The Plucky Squire takes the very traditional top-down Zelda format and gives it two major twists. The first: gorgeous hand-drawn storybook-like levels beaming with charm. The second: A meta story where you literally jump out of the book and interact with a 3d world atop a young boy’s desk.
At first, these two styles don’t interact much, presenting two different styles of play. The book offers more traditional Zelda-like gameplay, whereas the “Real World” presents 3D platforming based puzzle solving. Eventually, though you’re given more control over when you leave the book and manipulate the book itself.
It starts pretty simple, you gain the ability to turn pages and return to earlier ones to solve puzzles, but the main way you solve puzzles is actually changing the narrative of the book. You whack at the sentences describing the scene, pop out the keyword, and swap them with others. This changes a key object in the scene, like making a huge bug tiny, or maybe sleepy. Each change usually comes with a quick visual gag, and there’s a lot of fun to be found in playing around with various words to see how they change something.
Outside the book, you’re mainly manipulating the book itself, but occasionally you trek across the increasingly messy desk. Thankfully, its owner is an emerging artist himself, and you start to interact with other pieces of art on the desk. Like hopping in discarded drawings to traverse platforms or befriending a Magic The Gathering card.

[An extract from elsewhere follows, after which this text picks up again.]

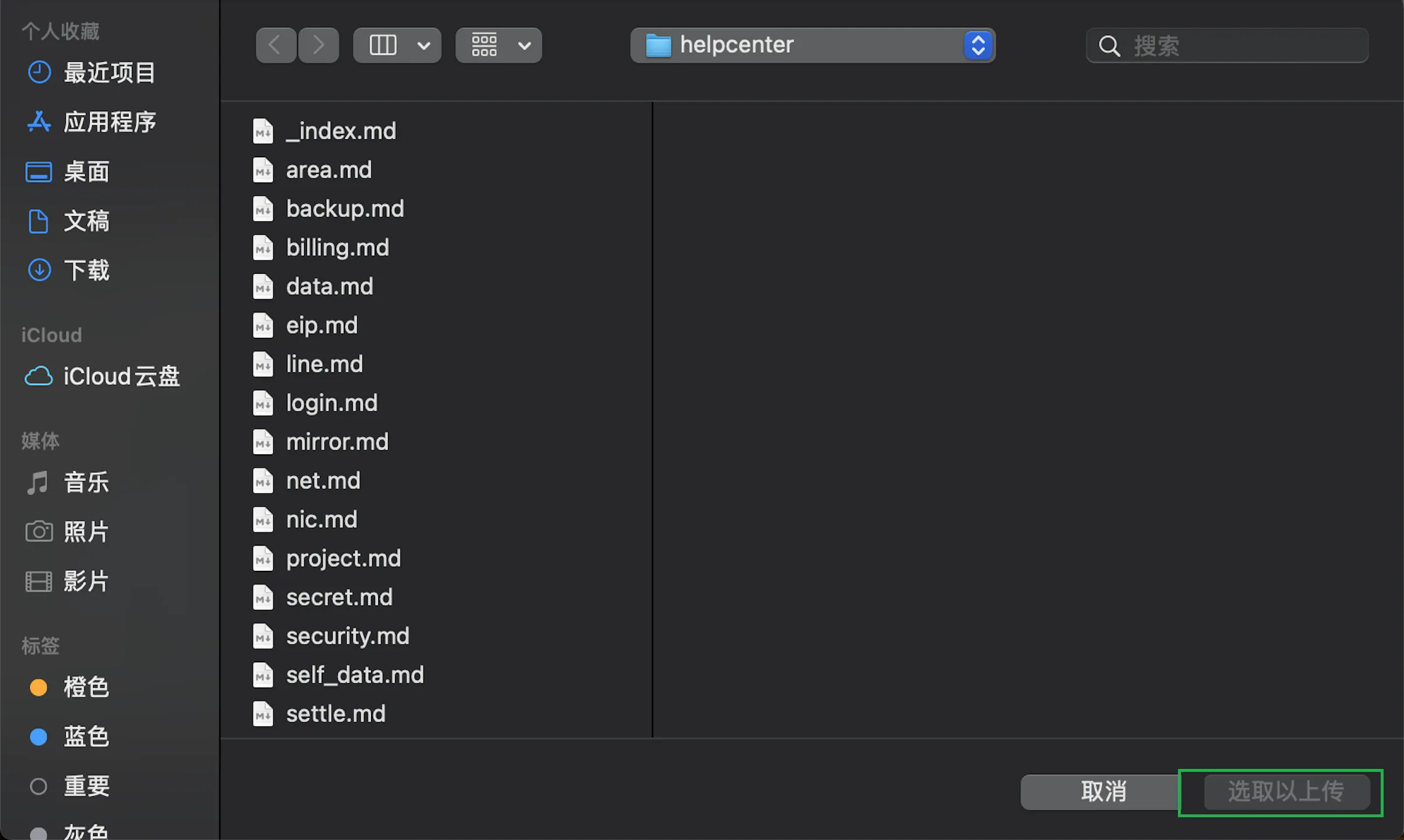Switch to column view icon
Viewport: 1404px width, 840px height.
(383, 45)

The desk also has stealth sequences where you try to avoid ravenous beetles that seem to take over the desk at night. These are boring and frustrating, there isn’t much depth to them and they tend to break up the flow of the game.
As the game goes on you gain a few more abilities, like sword-bearing top-down games tend to do, but occasionally the game presents you with a silly mini-game. Each of them are incredibly varied, ranging from simply grabbing a fish, to a full on turn-based RPG encounter. The game takes this opportunity to really show off its style, making the characters extra large, expressive, and sometimes sleeveless and muscle bound.
Really begging the question if they’re natty or not.
At its core, The Plucky Squire is a pretty traditional old-school Zelda game. It hits all the notes, even down to the traditional hero’s story, albeit with a meta aspect. But the game also functions as a celebration of the stories that stick with us. The small silly things we love from our youth, the stories that inspire our want to create art ourselves. You can feel that love in almost every aspect of the game. Sure there’s a lot of borrowed ideas and concepts, things that might seem formulaic or cliche, but it knows this, it embraces them. The Plucky Squire is here to remind us why we love these tropes. Why every story, no matter how small, is important.
The Final Word
The Plucky Squire is a fun & fresh take on a classic game style, full of heart with a great message for all ages. Just because a story seems simple, doesn’t mean it doesn’t matter.